[EXCERPTED DATA]:
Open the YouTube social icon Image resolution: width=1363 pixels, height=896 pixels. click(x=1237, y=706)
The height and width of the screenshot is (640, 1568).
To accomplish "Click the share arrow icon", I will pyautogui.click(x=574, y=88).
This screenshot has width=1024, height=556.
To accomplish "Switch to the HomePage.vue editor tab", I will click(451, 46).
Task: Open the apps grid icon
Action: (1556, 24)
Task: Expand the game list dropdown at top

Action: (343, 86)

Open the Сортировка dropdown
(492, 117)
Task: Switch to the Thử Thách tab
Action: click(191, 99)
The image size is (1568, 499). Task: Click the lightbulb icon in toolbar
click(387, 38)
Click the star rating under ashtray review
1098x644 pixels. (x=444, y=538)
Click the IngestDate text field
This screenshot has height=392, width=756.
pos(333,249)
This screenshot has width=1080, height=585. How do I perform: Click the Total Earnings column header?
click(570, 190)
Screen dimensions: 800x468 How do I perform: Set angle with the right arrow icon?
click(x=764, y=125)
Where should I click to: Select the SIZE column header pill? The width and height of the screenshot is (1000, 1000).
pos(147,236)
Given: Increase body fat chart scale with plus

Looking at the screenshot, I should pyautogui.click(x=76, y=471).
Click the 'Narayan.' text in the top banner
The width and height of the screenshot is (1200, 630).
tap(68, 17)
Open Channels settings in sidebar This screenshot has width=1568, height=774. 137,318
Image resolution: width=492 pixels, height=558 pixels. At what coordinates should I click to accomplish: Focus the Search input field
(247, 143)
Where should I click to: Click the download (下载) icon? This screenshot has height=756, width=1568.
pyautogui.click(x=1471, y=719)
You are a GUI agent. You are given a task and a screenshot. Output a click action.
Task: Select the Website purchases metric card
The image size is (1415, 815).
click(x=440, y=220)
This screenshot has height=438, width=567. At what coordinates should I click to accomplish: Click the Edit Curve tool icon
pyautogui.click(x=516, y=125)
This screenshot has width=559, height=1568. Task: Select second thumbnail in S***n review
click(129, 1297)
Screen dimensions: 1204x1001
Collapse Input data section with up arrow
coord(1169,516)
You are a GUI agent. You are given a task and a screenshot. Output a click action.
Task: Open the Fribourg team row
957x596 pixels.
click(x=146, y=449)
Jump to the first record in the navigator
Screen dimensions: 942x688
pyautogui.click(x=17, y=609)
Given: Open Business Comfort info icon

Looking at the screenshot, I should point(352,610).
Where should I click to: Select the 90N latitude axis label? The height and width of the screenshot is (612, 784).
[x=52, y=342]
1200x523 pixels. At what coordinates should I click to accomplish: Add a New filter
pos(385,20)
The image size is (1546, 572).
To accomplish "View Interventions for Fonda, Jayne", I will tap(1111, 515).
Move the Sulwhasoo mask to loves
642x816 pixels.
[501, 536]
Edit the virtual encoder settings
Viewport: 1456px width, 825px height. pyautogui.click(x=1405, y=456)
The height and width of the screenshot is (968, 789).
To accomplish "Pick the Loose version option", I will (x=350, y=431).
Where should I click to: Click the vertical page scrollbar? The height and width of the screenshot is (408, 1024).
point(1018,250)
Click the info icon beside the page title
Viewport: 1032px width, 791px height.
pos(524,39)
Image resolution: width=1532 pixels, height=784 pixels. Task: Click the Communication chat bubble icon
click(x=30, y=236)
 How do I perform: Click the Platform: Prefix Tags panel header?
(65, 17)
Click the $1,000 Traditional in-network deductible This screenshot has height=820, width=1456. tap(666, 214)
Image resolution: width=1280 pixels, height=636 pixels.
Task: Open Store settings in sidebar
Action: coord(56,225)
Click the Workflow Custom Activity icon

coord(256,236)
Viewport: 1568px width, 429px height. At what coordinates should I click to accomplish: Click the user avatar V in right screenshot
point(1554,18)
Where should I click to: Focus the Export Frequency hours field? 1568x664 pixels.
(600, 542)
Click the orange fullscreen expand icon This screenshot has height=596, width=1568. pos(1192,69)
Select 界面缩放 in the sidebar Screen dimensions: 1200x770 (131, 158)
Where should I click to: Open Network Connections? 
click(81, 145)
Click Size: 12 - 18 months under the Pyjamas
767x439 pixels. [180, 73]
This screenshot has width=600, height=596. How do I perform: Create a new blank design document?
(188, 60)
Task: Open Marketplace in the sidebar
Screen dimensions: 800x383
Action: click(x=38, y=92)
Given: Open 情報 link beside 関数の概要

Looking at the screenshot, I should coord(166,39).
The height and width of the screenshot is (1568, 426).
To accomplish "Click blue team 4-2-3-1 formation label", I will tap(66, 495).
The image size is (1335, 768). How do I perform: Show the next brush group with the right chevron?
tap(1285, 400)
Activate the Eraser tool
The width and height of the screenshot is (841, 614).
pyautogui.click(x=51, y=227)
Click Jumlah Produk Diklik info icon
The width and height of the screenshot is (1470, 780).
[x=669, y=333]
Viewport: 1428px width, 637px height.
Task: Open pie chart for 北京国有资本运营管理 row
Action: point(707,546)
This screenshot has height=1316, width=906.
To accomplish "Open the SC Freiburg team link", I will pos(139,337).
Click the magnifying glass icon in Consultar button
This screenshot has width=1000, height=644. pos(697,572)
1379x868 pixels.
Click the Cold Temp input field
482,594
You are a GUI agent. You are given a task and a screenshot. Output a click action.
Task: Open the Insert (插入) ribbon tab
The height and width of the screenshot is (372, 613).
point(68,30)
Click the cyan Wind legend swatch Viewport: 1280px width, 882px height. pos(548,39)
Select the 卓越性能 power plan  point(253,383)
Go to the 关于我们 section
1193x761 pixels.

[EXERCISE DIRECTIONS]:
In the listing, from its first line through the line that contains "pyautogui.click(x=1471, y=719)", swap "dropdown" for "menu" and reproduce those lines with nothing else changed.

[ANSWER FOR THE TASK]:
Open the YouTube social icon Image resolution: width=1363 pixels, height=896 pixels. click(x=1237, y=706)
The height and width of the screenshot is (640, 1568).
To accomplish "Click the share arrow icon", I will pyautogui.click(x=574, y=88).
This screenshot has width=1024, height=556.
To accomplish "Switch to the HomePage.vue editor tab", I will click(451, 46).
Task: Open the apps grid icon
Action: (1556, 24)
Task: Expand the game list menu at top

Action: (343, 86)

Open the Сортировка menu
(492, 117)
Task: Switch to the Thử Thách tab
Action: click(191, 99)
The image size is (1568, 499). Task: Click the lightbulb icon in toolbar
click(387, 38)
Click the star rating under ashtray review
1098x644 pixels. (x=444, y=538)
Click the IngestDate text field
This screenshot has height=392, width=756.
pos(333,249)
This screenshot has width=1080, height=585. How do I perform: Click the Total Earnings column header?
click(570, 190)
Screen dimensions: 800x468 How do I perform: Set angle with the right arrow icon?
click(x=764, y=125)
Where should I click to: Select the SIZE column header pill? The width and height of the screenshot is (1000, 1000).
pos(147,236)
Given: Increase body fat chart scale with plus

Looking at the screenshot, I should pyautogui.click(x=76, y=471).
Click the 'Narayan.' text in the top banner
The width and height of the screenshot is (1200, 630).
tap(68, 17)
Open Channels settings in sidebar This screenshot has width=1568, height=774. 137,318
Image resolution: width=492 pixels, height=558 pixels. At what coordinates should I click to accomplish: Focus the Search input field
(247, 143)
Where should I click to: Click the download (下载) icon? This screenshot has height=756, width=1568.
pyautogui.click(x=1471, y=719)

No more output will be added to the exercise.